**Given text**
+ + + + +
Suppose we then needed to work on enhancing the crawler
application further.
With the libcs50.a
already built and tested, we focus our attention on the crawler
subdirectory:
$ cd crawler
$ vi crawler.c # make some changes
$ make
gcc -Wall -pedantic -std=c11 -ggdb -I../libcs50 -c -o crawler.o crawler.c
gcc -Wall -pedantic -std=c11 -ggdb -I../libcs50 crawler.o ../libcs50/libcs50.a -lm -o crawler
$
Notice that we can quickly rebuild crawler
by compiling only crawler.c
and then linking with the library libcs50.a
.
No need to compile that library every time!
Special macros
Make defines several special macro names. Their names are difficult to remember, but they can be extremely powerful.
Consider the “link” step in our Makefiles above:
crawler: $(OBJS) $(LLIBS)
$(CC) $(CFLAGS) $(OBJS) $(LLIBS) $(LIBS) -o crawler
Although a remarkably general approach, it fails when one Makefile needs to build several programs, each with its own set of object-file dependencies. Our TSE Makefiles actually write the “link” step as follows:
querier: querier.o $(LLIBS)
$(CC) $(CFLAGS) $^ $(LIBS) -o $@
This format uses Make macro $^
, which refers to “the dependencies listed in this rule”, and $@
, which refers to “the target of this rule”.
The above is thus equivalent to writing
querier: querier.o $(LLIBS)
$(CC) $(CFLAGS) querier.o $(LLIBS) $(LIBS) -o querier
but is less prone to error. Why? in the latter approach, as the program evolves we might add something to the CC commandline but forget to add it to the dependency list, or vice versa. Instead, the generic form works for every “link” rule in every Makefile in the entire project. Write once, use everywhere.
In a Makefile that builds several programs (like indexer
and indextest
) this approach works best, because it’s not possible to define one $(OBJS)
macro for all programs.
TSE makefiles
Your Tiny Search Engine, once completed, will include a Makefile
at the top level and one in each subdirectory.
+ + + + +
**Dataset section**
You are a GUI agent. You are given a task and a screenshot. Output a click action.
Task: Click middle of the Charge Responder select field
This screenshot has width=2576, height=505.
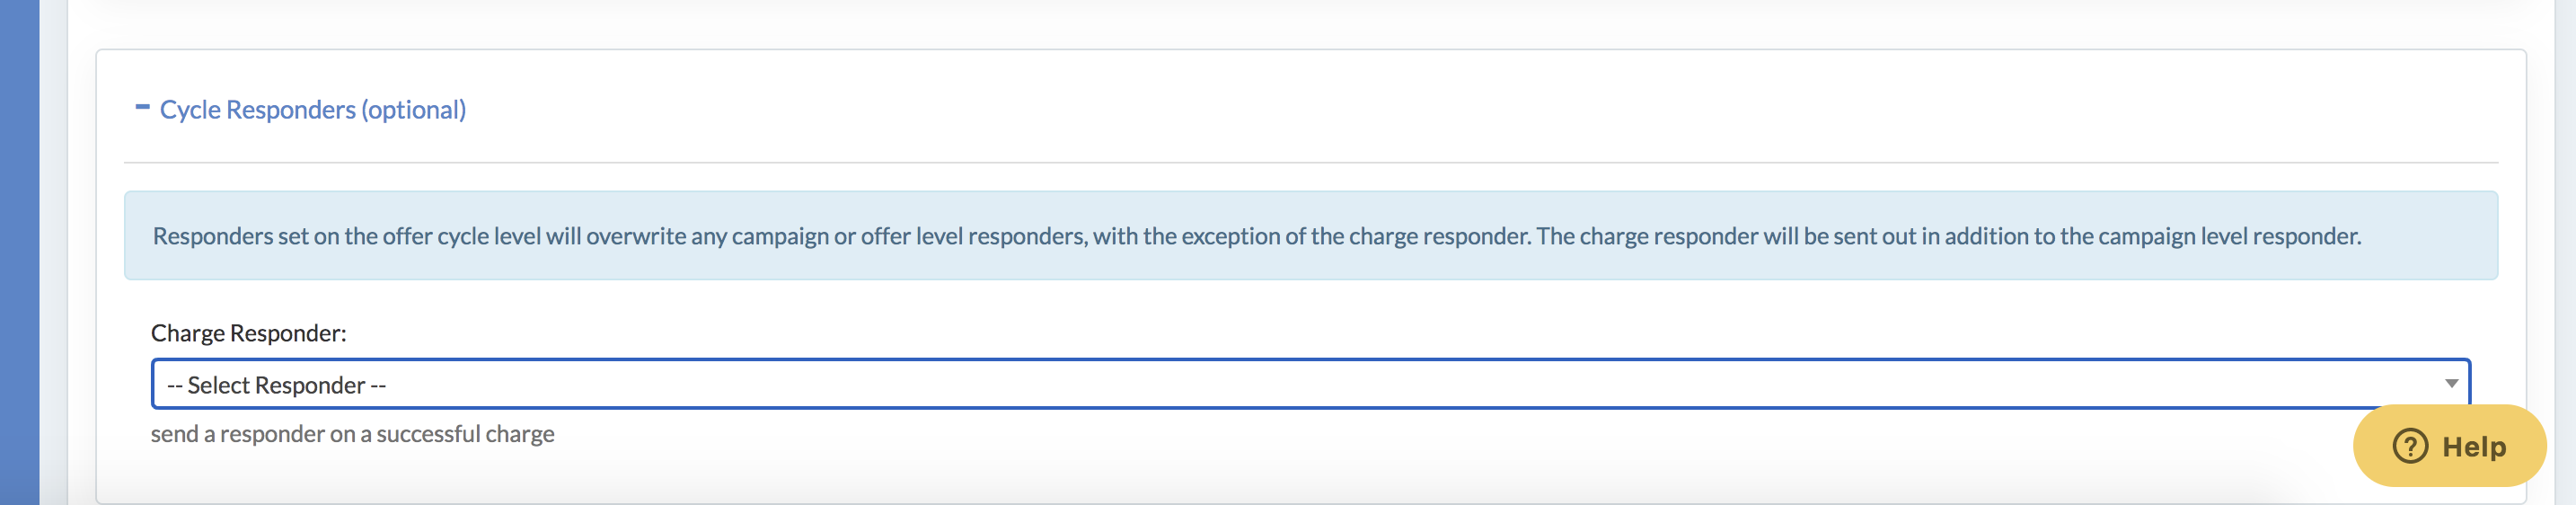click(1310, 384)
+ + + + +
**What the exercise asks**
Translate this sentence from the Makefile text into Spanish: "Make defines several special macro names."

**Answer to this problem**
Make define varios nombres de macros especiales.